*Exercise brief*
Repeat only the lines below from the one containing "Where should I click to: Click the Структура" through the one containing "Toggle the External", inclusive, exactly as written.

[[ Data for the task open ]]

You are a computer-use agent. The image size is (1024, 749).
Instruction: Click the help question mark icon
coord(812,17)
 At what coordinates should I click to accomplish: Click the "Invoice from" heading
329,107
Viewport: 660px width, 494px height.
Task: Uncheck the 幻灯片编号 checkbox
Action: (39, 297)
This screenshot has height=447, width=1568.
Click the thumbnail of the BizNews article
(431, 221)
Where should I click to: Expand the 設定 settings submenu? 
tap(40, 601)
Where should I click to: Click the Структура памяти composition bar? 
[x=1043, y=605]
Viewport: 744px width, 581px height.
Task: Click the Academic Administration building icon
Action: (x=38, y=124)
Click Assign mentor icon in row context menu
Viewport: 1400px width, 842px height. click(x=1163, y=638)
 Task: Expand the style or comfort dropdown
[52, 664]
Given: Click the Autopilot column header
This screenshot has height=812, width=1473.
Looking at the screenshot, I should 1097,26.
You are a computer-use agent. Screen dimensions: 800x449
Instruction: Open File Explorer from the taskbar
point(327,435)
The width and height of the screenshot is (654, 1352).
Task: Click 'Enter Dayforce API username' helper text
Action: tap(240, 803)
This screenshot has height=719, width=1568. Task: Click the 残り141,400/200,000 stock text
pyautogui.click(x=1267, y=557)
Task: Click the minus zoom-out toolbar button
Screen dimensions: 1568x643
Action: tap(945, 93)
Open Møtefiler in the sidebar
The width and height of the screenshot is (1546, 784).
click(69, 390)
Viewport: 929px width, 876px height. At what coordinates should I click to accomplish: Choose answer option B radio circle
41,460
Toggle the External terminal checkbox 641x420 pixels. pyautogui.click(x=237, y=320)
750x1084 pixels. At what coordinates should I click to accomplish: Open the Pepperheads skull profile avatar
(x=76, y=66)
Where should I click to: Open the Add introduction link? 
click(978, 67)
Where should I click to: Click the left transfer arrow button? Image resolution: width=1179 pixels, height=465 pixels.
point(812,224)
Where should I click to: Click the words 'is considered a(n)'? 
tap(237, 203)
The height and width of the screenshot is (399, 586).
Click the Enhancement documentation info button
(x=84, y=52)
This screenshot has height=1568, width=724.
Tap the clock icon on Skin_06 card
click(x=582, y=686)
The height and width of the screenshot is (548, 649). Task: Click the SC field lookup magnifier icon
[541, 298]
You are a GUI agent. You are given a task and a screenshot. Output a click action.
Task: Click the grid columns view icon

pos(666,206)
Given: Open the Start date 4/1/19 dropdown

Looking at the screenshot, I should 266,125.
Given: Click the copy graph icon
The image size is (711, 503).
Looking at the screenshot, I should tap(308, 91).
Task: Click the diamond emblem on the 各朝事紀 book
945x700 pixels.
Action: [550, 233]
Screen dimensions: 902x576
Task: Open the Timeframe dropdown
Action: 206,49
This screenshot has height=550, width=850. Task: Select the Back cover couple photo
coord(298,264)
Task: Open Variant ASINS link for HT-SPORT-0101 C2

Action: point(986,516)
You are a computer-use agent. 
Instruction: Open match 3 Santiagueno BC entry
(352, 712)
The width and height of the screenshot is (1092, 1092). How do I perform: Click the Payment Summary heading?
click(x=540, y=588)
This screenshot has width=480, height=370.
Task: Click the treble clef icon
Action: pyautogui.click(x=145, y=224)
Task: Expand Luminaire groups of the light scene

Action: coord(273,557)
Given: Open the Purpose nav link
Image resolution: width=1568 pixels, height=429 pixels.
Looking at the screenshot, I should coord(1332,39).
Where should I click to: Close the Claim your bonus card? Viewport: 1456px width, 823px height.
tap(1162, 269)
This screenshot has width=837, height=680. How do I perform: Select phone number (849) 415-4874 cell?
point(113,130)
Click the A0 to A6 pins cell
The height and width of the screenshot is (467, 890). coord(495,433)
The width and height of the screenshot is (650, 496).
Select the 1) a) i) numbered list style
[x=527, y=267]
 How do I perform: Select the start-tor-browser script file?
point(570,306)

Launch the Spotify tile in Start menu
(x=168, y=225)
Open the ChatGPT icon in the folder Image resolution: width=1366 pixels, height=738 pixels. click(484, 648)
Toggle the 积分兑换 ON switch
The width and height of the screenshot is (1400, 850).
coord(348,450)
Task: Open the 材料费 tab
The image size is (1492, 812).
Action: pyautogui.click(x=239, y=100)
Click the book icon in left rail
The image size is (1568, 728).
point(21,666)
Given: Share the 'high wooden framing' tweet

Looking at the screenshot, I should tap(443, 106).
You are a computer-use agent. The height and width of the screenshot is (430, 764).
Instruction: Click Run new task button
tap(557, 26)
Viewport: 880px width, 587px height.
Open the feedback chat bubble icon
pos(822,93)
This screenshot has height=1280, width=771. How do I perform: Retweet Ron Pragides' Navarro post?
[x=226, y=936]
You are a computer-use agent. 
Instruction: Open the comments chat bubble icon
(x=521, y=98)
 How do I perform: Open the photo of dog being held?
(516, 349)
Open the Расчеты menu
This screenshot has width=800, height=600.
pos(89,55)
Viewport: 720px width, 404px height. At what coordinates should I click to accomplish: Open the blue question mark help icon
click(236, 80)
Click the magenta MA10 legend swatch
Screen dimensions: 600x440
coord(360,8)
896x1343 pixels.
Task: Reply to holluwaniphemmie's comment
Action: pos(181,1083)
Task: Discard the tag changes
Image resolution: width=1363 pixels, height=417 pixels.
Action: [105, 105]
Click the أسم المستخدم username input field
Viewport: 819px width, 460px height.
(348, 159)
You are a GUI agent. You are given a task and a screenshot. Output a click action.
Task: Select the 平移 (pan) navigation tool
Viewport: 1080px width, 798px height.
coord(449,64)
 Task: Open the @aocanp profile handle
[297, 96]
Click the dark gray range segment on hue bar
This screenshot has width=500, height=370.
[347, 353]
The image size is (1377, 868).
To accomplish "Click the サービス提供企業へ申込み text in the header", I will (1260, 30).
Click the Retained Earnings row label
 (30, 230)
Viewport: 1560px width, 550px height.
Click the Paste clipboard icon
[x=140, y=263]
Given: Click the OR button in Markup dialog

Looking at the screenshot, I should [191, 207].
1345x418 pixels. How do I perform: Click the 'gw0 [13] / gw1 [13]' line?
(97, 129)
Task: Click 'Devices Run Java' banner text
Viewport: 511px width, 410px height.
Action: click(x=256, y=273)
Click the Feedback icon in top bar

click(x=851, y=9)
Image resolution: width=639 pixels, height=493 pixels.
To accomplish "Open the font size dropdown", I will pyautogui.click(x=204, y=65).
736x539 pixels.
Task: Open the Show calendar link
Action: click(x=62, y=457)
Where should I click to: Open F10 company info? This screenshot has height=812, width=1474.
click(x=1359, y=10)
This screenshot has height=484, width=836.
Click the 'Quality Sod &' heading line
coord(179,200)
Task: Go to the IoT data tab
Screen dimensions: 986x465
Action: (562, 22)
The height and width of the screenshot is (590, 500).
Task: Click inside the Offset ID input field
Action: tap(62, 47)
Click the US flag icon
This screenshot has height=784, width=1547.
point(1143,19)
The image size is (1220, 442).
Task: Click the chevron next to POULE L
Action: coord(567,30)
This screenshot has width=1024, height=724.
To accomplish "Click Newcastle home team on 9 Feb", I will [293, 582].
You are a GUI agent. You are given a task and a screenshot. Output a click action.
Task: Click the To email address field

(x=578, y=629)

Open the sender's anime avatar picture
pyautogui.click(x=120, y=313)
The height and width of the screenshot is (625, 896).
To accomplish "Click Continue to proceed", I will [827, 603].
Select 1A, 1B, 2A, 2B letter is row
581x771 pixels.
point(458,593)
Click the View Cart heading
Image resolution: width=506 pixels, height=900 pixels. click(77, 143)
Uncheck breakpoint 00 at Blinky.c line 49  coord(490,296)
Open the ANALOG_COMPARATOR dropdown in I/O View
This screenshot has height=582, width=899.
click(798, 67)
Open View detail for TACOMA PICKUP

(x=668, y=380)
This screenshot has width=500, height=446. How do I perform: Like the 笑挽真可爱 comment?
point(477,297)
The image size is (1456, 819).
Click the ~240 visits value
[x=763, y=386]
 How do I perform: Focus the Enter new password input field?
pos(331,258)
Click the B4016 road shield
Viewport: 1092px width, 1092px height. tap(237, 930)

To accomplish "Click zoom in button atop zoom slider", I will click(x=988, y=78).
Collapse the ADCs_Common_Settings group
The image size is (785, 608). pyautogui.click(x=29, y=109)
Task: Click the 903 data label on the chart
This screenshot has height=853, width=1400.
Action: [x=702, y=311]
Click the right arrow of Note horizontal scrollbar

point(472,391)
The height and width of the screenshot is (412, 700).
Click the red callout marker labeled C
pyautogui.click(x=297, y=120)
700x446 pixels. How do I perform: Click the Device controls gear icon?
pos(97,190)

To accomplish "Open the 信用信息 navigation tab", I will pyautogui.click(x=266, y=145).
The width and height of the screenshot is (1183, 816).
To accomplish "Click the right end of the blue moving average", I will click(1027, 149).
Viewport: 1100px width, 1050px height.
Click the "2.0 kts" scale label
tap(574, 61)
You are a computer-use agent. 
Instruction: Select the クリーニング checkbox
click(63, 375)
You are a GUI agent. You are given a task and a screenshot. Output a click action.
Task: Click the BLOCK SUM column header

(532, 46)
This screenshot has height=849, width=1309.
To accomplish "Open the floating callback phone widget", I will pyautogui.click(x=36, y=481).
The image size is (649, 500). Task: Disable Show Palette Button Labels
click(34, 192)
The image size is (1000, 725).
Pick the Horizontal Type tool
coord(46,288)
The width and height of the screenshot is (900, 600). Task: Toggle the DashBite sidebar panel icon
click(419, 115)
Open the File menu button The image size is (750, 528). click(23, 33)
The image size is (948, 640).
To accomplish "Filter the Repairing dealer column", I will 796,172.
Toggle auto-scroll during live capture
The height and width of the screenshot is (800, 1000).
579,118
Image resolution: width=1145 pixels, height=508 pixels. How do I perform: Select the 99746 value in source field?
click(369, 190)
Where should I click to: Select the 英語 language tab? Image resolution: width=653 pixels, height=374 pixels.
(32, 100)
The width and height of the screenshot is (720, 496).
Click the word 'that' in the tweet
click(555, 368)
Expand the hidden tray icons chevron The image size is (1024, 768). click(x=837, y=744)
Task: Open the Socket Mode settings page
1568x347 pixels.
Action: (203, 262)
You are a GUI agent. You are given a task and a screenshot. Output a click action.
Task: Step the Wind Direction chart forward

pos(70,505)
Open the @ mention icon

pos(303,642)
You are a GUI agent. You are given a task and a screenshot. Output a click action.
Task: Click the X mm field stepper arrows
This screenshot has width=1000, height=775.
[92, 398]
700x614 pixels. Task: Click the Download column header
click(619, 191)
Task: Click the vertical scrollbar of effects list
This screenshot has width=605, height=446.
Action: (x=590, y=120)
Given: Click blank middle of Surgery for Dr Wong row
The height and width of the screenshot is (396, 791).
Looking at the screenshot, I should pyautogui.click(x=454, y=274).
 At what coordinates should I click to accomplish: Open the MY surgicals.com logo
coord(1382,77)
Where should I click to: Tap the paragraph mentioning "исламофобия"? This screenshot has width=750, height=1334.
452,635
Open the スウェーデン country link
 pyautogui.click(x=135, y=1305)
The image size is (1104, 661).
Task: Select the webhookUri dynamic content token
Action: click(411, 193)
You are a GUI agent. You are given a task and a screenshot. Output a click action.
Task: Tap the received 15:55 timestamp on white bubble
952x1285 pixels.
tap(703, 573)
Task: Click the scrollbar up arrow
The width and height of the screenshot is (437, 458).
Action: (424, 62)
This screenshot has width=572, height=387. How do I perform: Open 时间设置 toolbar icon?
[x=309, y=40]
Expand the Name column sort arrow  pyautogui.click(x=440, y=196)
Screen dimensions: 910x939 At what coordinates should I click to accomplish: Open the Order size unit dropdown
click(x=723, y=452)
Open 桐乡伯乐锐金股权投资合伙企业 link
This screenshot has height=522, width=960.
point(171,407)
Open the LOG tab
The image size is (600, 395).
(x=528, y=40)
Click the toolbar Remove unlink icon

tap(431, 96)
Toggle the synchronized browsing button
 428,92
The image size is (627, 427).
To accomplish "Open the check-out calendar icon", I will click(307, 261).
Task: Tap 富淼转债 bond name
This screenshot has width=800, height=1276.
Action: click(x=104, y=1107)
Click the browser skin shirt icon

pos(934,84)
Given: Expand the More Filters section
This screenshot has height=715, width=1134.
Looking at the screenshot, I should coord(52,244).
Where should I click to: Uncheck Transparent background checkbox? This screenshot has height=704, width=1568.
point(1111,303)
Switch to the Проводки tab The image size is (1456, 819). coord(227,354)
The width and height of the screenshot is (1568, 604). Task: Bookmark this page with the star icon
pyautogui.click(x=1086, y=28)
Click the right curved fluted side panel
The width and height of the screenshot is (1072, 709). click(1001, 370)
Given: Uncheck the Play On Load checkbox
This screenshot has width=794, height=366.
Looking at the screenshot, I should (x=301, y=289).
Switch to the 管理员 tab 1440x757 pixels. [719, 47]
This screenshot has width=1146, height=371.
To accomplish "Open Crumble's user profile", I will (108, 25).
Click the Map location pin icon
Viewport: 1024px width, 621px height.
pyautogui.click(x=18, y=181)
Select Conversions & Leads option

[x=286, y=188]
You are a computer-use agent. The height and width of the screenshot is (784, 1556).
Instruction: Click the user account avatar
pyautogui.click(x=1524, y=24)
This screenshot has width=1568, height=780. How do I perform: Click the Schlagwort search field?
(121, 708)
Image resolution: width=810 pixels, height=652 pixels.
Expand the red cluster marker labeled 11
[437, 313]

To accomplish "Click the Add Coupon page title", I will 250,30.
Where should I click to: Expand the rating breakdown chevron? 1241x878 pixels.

[[ Data for the task closed ]]

*Answer to this problem*
Where should I click to: Click the Структура памяти composition bar? 
[x=1043, y=605]
Viewport: 744px width, 581px height.
Task: Click the Academic Administration building icon
Action: (x=38, y=124)
Click Assign mentor icon in row context menu
Viewport: 1400px width, 842px height. click(x=1163, y=638)
 Task: Expand the style or comfort dropdown
[52, 664]
Given: Click the Autopilot column header
This screenshot has height=812, width=1473.
Looking at the screenshot, I should 1097,26.
You are a computer-use agent. Screen dimensions: 800x449
Instruction: Open File Explorer from the taskbar
point(327,435)
The width and height of the screenshot is (654, 1352).
Task: Click 'Enter Dayforce API username' helper text
Action: tap(240, 803)
This screenshot has height=719, width=1568. Task: Click the 残り141,400/200,000 stock text
pyautogui.click(x=1267, y=557)
Task: Click the minus zoom-out toolbar button
Screen dimensions: 1568x643
Action: tap(945, 93)
Open Møtefiler in the sidebar
The width and height of the screenshot is (1546, 784).
click(69, 390)
Viewport: 929px width, 876px height. At what coordinates should I click to accomplish: Choose answer option B radio circle
41,460
Toggle the External terminal checkbox 641x420 pixels. pyautogui.click(x=237, y=320)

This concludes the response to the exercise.